- _Objective_: Copy the lines word for word, from the line with "How do I perform: Click" to the line with "Screen dimensions: 1306x643 point(399,189)", leaving out the pictures.

----------

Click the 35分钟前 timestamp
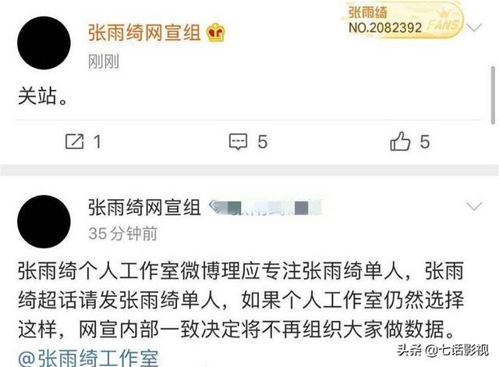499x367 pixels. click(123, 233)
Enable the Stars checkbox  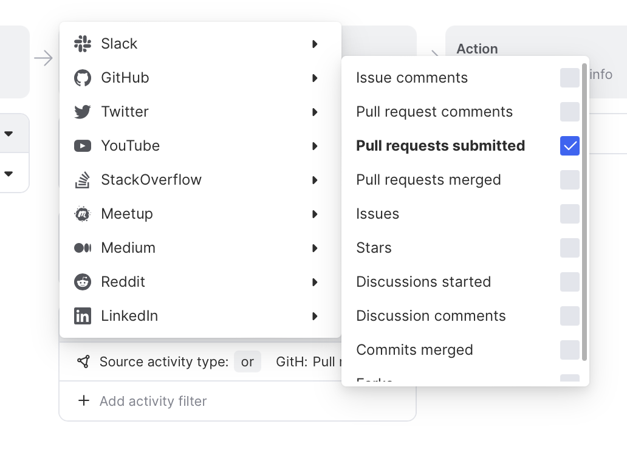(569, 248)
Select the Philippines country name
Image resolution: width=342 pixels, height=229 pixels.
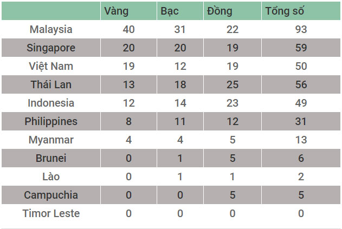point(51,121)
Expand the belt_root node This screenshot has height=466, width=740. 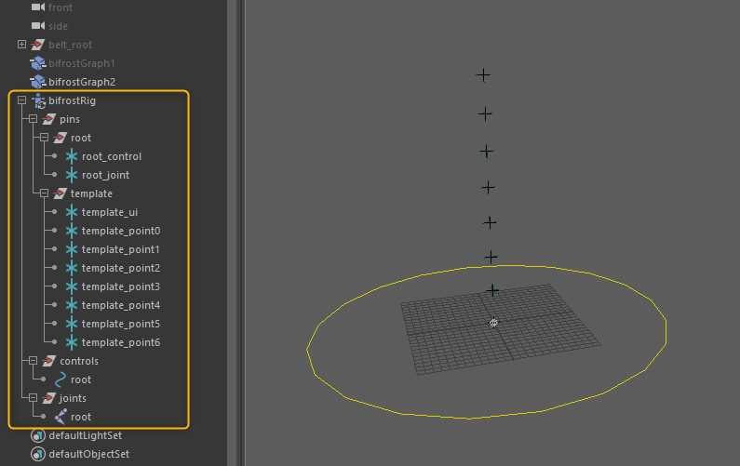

----------

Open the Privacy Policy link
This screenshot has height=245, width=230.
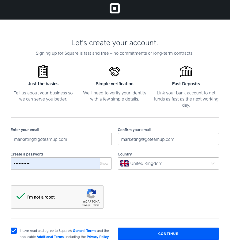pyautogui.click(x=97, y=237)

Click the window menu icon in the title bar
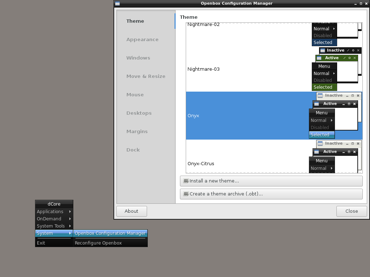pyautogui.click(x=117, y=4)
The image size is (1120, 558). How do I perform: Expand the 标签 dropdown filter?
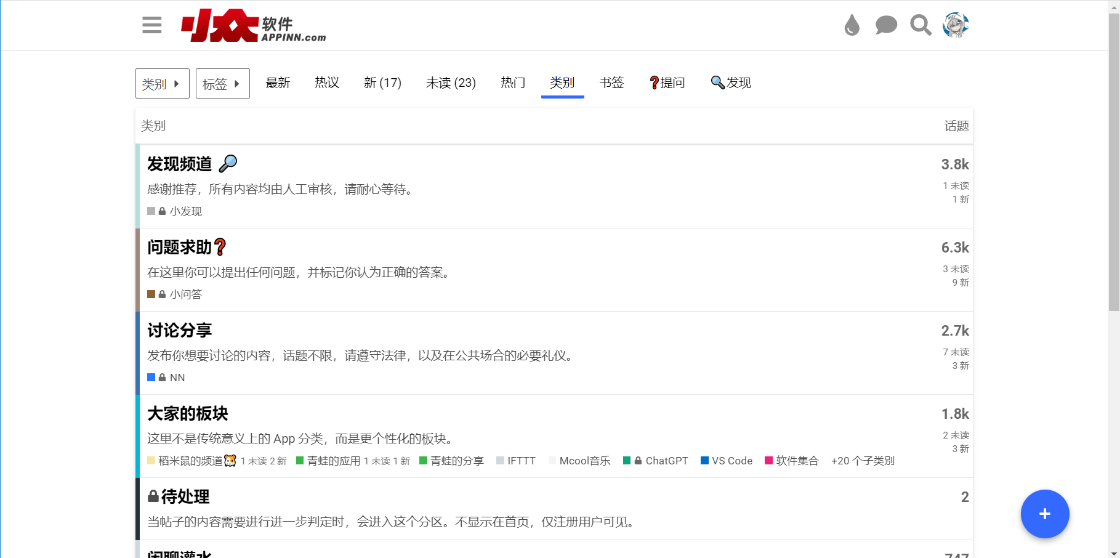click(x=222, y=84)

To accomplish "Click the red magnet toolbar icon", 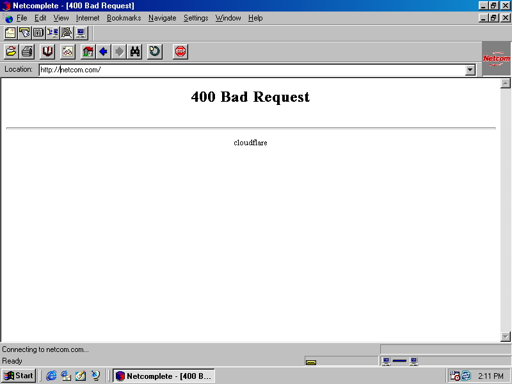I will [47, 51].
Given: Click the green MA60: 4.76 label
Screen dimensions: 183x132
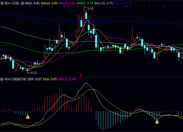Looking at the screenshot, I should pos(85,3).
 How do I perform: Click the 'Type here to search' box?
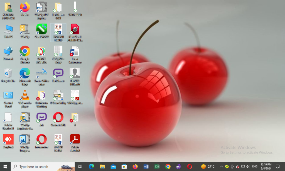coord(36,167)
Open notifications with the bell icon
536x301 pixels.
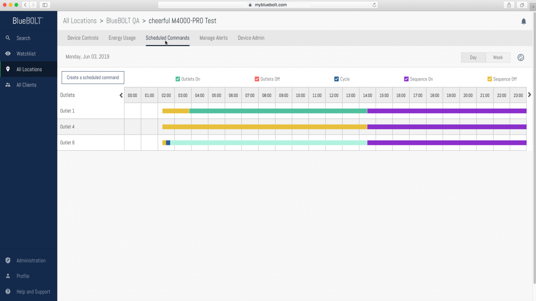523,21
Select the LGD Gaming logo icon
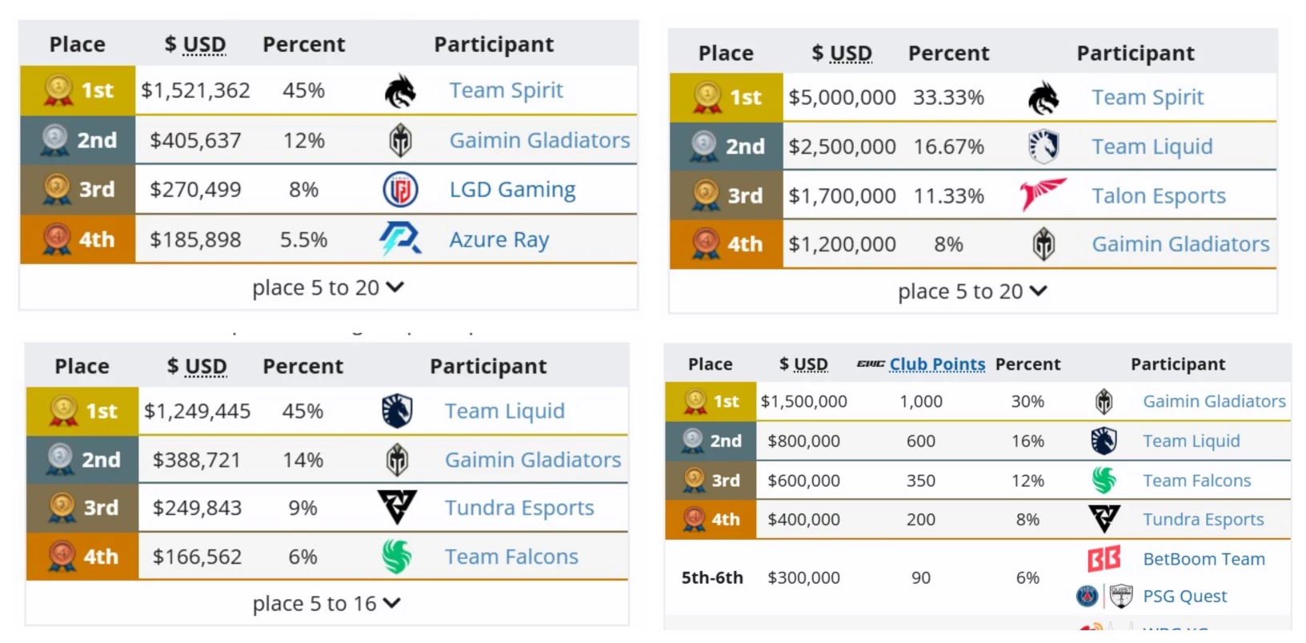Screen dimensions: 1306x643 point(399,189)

----------

- _Complete answer_:
 How do I perform: Click the 'Type here to search' box?
coord(36,167)
Open notifications with the bell icon
536x301 pixels.
523,21
Select the LGD Gaming logo icon
Screen dimensions: 1306x643 point(399,189)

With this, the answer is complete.